Carried out by Bain & Company for ECCIA, the report also emphasizes Europe’s leading role in the global market, holding a 70% share in the global luxury sector and 80% in personal goods. However, the outlook is clouded by challenges such as tariffs and trade uncertainty.
Despite these external pressures, the sector sustains approximately 2 million jobs across Europe, with concerns raised about the future workforce, particularly the difficulty in attracting and retaining skilled artisans.
Claudia D’Arpizio from Bain & Company commented, “European luxury goods remain dominant in global markets, with impressive performance over the past five years and a strong growth trajectory. This success is rooted in the sector’s resilience and its ability to seize emerging opportunities.”
She added that luxury and high-end goods constitute 11.5% of Europe’s total exports, but their importance transcends mere economic value.
Luxury: Europe’s Soft Power
According to the report, luxury brands, through their products and experiences, symbolize Europe’s soft power—embodying creativity, innovation, and craftsmanship. This sector, often referred to as Europe’s “artisanal intelligence,” not only contributes to economic prosperity but also invests heavily in education, training, sustainability, and innovation, further enhancing social and cultural development across Europe.

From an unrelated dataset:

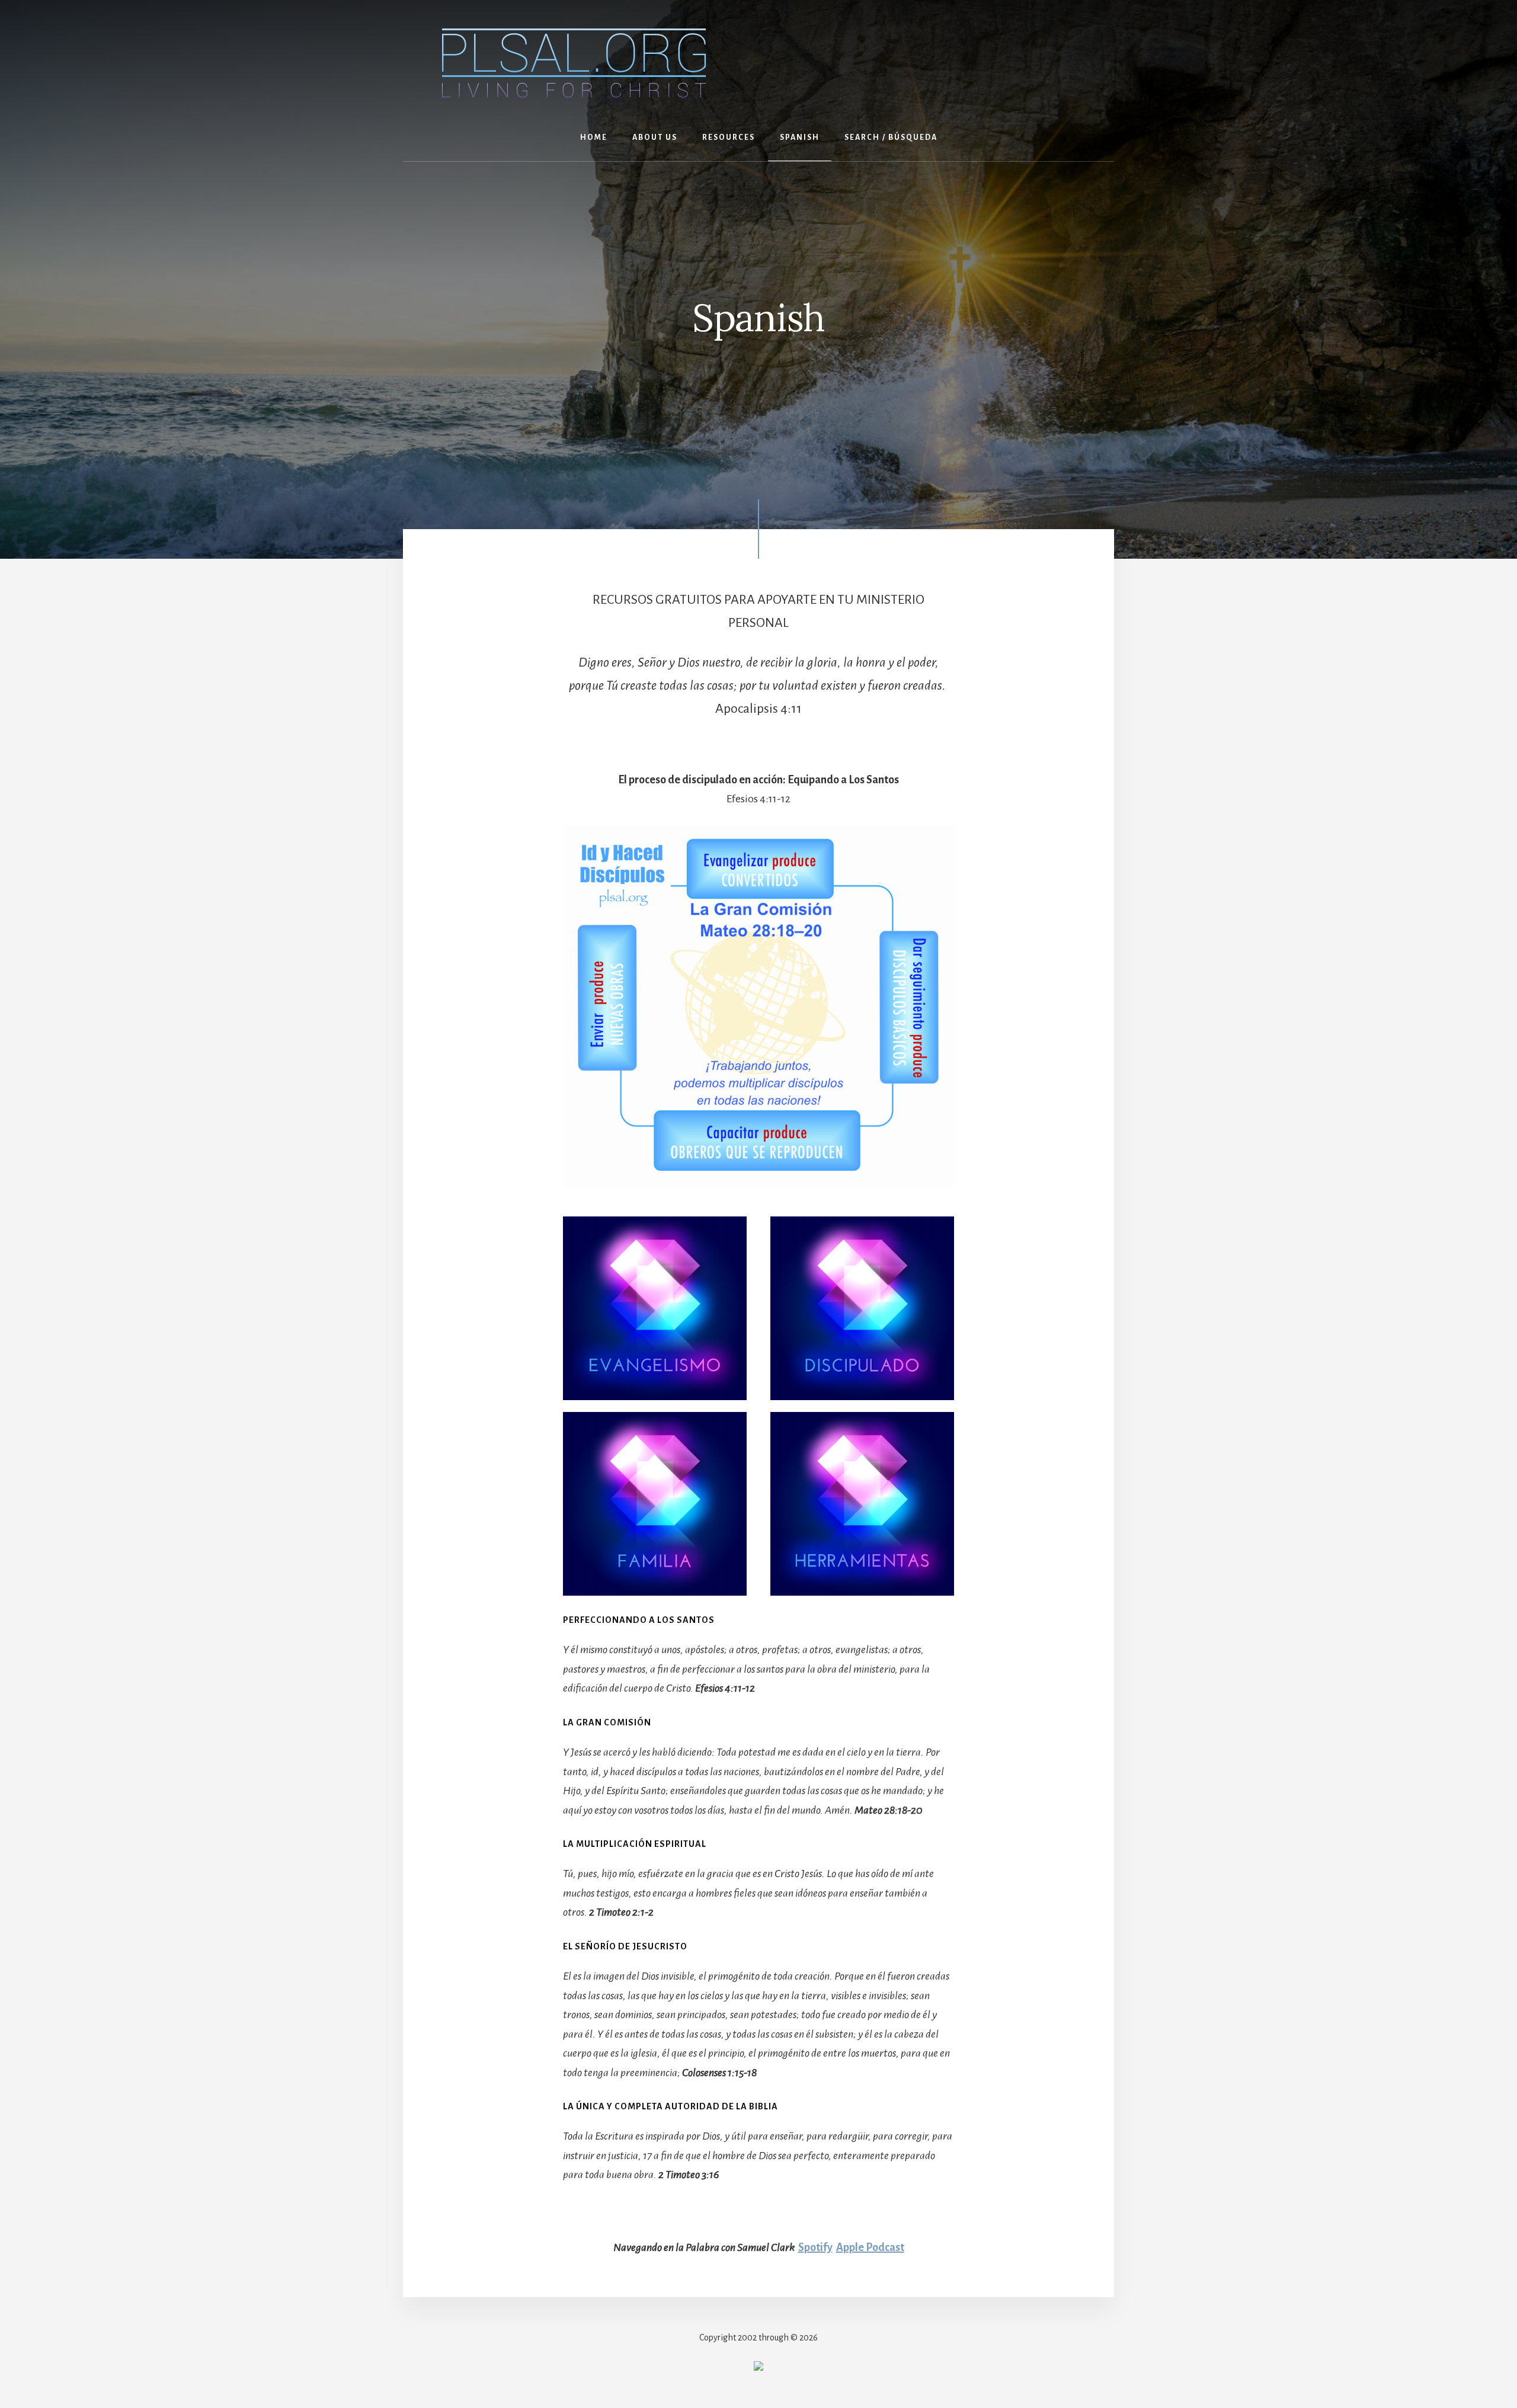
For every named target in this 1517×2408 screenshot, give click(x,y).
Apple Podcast (870, 2247)
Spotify (815, 2247)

However, the sector faces significant challenges, including escalating geopolitical tensions, rising tariffs, and protectionist policies—especially between the US and China, which together account for 35%-45% of global luxury revenues.
Michael Ward, Managing Director of Harrods and ECCIA president, expressed concerns: “While it may seem that the sector is insulated from some economic disruptions, we remain attentive to emerging warning signs.” He noted that luxury brands supported 2 million jobs in 2024, with 160,000 new positions created since 2019, outpacing the broader EU job market growth. Yet, rising tariffs threaten to disrupt demand, increase costs, and force companies to reconsider their supply chains, demanding greater stability.
Luxury and Tourism
The luxury sector plays a crucial role in attracting tourists to Europe, with 40% of international travelers citing luxury as a key reason for their visit. High-spending tourists contribute up to 25% of the value generated by European tourism.
One of the primary objectives of the report is to raise awareness for the need for swift and effective policy support to protect this vital cultural and economic asset.
Recommendations for Strengthened Support
The ECCIA urges the European Union to take action by reinforcing intellectual property rights (IPR) to combat counterfeiting. It also calls for stronger measures to protect brand image and investments, specifically through enhanced legislation on selective distribution networks, as well as more support for free trade agreements, VAT-free shopping for non-EU visitors, and easier procedures for acquiring EU visas.
Founded in 2010, the ECCIA represents seven major European cultural and creative industry organizations: Altagamma (Italy), Circulo Fortuny (Spain), Comité Colbert (France), Gustaf III Kommitté (Sweden), Laurel (Portugal), Meisterkreis (Germany), and Walpole (UK). Together, they represent over 750 cultural institutions and brands.